"""

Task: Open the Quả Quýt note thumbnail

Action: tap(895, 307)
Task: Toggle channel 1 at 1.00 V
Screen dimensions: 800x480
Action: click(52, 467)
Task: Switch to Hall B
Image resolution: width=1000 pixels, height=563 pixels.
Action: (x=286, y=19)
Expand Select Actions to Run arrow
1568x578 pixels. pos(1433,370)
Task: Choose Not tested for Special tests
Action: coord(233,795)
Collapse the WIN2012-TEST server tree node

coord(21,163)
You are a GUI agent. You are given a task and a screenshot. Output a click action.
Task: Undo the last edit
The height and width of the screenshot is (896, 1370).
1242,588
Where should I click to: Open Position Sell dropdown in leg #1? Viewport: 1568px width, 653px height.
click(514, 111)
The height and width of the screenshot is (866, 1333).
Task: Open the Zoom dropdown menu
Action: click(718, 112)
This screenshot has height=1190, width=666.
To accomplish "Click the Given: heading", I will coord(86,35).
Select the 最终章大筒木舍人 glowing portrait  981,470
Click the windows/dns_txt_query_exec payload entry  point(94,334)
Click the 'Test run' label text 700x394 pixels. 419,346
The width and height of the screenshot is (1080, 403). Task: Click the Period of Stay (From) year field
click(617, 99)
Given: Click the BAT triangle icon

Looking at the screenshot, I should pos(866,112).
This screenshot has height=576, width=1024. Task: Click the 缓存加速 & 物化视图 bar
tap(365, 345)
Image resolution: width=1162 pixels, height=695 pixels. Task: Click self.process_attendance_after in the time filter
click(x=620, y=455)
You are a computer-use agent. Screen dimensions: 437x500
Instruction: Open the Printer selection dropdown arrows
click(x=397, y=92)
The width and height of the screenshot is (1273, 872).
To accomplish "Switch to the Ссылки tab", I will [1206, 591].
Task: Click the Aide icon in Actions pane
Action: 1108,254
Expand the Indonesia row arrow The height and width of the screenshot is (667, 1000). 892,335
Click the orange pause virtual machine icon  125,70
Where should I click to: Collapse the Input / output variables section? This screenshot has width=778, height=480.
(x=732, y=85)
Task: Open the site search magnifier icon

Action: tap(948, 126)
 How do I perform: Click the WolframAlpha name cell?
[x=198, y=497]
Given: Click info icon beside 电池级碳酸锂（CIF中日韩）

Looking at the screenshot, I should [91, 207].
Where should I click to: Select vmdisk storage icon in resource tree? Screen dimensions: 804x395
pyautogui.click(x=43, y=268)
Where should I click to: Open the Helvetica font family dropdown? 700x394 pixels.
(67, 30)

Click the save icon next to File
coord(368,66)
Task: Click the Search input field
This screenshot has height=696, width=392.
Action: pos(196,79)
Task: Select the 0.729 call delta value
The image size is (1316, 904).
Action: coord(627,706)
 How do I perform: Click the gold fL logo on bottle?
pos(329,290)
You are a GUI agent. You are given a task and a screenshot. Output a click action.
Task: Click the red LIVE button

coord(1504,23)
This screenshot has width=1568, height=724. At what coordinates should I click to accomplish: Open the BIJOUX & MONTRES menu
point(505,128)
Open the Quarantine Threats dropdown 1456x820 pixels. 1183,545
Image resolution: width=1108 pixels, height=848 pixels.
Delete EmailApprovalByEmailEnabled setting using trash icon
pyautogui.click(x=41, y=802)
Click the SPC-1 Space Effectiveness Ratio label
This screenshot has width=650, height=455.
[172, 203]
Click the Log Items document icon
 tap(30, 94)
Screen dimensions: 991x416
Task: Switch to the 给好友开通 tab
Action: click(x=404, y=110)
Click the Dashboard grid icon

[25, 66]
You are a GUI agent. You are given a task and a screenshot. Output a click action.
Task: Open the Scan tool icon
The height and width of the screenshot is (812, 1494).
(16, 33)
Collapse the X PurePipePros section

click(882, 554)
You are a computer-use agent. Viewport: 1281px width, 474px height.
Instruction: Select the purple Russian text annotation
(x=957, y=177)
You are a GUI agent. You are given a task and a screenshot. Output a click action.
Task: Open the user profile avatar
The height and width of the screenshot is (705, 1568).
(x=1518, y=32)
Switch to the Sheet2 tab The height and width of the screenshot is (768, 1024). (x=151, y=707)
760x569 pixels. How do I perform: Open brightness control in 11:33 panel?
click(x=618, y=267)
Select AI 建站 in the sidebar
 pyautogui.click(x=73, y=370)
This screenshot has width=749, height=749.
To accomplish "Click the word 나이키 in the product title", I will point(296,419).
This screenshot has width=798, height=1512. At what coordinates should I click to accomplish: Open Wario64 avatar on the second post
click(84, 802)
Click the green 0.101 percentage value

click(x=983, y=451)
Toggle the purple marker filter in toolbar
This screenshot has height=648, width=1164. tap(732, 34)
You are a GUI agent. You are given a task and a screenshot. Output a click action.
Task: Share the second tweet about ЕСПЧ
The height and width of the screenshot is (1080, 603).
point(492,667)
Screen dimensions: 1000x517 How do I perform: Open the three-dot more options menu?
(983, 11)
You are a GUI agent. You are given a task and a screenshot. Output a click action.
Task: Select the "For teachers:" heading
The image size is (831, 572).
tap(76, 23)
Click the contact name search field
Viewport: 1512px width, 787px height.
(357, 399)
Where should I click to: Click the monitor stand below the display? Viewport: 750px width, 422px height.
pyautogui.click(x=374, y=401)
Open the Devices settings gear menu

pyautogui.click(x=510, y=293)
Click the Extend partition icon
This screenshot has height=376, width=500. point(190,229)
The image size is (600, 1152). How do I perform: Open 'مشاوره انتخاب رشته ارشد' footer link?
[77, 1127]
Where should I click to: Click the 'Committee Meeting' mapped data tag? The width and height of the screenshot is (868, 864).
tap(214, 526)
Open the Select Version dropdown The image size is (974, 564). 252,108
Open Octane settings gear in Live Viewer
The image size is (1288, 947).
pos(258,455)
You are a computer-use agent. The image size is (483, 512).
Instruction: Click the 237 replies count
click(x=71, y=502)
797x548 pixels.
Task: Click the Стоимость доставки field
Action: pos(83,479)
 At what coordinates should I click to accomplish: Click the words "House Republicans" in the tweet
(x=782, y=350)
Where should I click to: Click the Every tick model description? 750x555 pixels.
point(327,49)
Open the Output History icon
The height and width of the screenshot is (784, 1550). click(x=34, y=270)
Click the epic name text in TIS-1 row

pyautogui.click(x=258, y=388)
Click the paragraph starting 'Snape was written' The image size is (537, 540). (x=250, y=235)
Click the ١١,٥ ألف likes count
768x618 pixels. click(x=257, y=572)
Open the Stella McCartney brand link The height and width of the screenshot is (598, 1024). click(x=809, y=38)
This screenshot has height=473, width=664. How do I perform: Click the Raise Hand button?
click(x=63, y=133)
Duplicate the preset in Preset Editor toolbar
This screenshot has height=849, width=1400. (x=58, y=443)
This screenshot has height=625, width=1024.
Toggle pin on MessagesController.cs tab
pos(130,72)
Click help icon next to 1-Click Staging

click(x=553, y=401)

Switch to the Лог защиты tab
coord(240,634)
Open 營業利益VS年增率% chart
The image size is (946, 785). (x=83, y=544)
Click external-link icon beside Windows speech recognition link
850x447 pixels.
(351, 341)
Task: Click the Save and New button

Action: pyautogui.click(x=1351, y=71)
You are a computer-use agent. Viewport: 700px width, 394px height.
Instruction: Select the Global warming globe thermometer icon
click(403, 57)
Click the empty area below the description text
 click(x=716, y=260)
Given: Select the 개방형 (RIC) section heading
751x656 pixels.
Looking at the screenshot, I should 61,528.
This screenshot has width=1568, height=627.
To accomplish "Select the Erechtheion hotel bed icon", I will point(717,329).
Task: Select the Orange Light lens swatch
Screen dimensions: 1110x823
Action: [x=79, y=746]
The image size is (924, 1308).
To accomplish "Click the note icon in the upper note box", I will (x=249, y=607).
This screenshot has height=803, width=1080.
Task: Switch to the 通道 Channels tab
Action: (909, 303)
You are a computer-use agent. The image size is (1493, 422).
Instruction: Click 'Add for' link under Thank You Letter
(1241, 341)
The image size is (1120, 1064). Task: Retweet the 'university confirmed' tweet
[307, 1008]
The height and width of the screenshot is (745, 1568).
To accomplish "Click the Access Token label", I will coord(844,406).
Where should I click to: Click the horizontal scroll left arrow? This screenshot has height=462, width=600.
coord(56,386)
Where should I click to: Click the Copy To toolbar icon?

"""

WHAT IS EXPECTED: Only the lines from the one containing "The image size is (1120, 1064)." through the last line of the material belong in your answer; output them exactly.

RESULT FOR THIS TASK:
The image size is (1120, 1064). Task: Retweet the 'university confirmed' tweet
[307, 1008]
The height and width of the screenshot is (745, 1568).
To accomplish "Click the Access Token label", I will coord(844,406).
Where should I click to: Click the horizontal scroll left arrow? This screenshot has height=462, width=600.
coord(56,386)
Where should I click to: Click the Copy To toolbar icon?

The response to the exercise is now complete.